Shuang Wen Supporters Step Up War on NY1
Supporters of P.S. 184, the Shuang Wen School, have launched a major offensive against New York 1, which aired a report earlier this month raising questions about the school’s celebrated after school program. A non-profit organization affiliated with the school, the Shuang Wen Academy Network (SWAN), held a news conference yesterday — stepping up its campaign to discredit the damaging television story.
On October 11th, NY1 reported that the Department of Education is investigating Shuang Wen for charging students $1000/year to attend the school’s “mandatory” after school program. “When NY1 went to education officials and asked if this was legal, they admitted it’s wrong and under investigation,” education reporter Lindsay Christ said.

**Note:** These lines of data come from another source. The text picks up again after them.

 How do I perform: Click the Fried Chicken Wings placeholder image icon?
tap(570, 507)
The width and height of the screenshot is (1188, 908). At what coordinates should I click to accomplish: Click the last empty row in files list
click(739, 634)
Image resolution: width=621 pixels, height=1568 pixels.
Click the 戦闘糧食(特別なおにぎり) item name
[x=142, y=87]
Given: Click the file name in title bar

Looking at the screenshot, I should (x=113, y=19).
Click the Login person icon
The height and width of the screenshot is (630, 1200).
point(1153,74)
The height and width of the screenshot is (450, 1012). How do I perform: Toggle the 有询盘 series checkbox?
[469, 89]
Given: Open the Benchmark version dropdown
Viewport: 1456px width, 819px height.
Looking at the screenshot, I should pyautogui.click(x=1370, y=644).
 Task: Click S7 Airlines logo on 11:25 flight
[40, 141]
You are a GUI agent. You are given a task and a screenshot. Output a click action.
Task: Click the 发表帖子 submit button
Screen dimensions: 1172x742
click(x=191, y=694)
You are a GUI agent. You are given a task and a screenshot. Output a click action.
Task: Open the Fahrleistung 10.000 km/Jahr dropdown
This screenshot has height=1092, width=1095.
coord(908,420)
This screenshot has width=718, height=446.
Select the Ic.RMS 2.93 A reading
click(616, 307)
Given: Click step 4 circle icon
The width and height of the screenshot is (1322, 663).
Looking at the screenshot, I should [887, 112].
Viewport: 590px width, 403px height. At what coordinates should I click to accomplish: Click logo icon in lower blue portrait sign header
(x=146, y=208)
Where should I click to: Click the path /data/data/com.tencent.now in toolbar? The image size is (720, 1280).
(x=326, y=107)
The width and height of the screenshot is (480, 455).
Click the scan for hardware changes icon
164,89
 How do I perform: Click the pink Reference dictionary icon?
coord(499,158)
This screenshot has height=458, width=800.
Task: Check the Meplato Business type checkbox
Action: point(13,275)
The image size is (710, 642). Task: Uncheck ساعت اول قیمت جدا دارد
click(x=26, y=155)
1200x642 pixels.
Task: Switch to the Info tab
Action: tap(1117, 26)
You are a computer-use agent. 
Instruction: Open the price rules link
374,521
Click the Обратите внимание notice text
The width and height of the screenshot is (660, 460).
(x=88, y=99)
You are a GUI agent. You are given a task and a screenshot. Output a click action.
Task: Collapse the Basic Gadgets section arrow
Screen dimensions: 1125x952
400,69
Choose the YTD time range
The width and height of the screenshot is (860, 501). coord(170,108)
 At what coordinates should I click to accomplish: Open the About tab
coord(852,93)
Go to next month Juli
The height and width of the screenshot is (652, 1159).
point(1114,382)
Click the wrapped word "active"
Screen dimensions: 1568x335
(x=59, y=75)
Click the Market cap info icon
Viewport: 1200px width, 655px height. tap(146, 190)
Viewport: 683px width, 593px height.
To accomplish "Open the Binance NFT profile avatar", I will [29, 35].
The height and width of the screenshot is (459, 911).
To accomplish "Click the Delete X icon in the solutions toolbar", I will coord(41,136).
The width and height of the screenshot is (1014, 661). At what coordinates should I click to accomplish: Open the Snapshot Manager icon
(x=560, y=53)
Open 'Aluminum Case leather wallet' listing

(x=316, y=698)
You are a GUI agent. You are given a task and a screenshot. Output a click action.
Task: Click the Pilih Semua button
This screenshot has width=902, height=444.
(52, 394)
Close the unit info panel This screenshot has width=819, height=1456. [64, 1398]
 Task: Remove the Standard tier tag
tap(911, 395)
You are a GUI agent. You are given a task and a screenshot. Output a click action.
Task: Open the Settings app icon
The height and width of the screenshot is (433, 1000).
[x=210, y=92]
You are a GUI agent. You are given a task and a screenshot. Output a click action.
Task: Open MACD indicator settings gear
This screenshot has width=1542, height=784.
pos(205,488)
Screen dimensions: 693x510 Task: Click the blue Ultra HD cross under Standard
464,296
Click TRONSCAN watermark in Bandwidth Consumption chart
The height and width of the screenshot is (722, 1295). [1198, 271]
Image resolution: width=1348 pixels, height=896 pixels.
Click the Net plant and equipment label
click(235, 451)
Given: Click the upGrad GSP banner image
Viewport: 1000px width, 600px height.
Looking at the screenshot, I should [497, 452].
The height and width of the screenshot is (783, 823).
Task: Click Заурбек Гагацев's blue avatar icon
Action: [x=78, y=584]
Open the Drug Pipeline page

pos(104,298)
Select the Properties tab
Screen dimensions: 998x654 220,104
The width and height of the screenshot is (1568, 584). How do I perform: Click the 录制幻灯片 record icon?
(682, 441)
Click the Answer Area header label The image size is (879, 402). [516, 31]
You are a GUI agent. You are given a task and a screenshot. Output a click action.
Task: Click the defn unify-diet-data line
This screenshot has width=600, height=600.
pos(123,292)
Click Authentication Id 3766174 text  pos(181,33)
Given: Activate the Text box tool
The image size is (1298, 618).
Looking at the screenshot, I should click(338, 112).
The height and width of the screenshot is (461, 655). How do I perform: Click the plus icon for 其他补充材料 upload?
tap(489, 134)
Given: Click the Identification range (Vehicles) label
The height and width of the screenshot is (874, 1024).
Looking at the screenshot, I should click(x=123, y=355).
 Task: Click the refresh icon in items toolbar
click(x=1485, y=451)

Three days later, the Shuang Wen Academy Network released a strongly worded news release demanding an apology for the story, which it said used “false facts, outdated materials, misrepresentative parent views and misquoted letters.” Yesterday’s news conference, held at a Chinese restaurant on East Broadway, was led by Winston Chow, the Academy Network’s new executive director. Parent association leaders joined him in “clarifying misinformation” about the school and turning up the pressure on the cable channel.
Chow said the after school program is not mandatory but “supplementary” and “independent of daytime learning.” The decision was made to charge tuition this year, after the city’s Department of Youth and Community Development cut the program’s funding. While they regretted having to charge, Chow said, there’s nothing illegal about the policy. This is because, he explained, the after school curriculum is run by the network (an independent 501-(c)3 organization), not P.S. 184. He added that the network is working on establishing need and merit based scholarships to cushion the blow for low income families.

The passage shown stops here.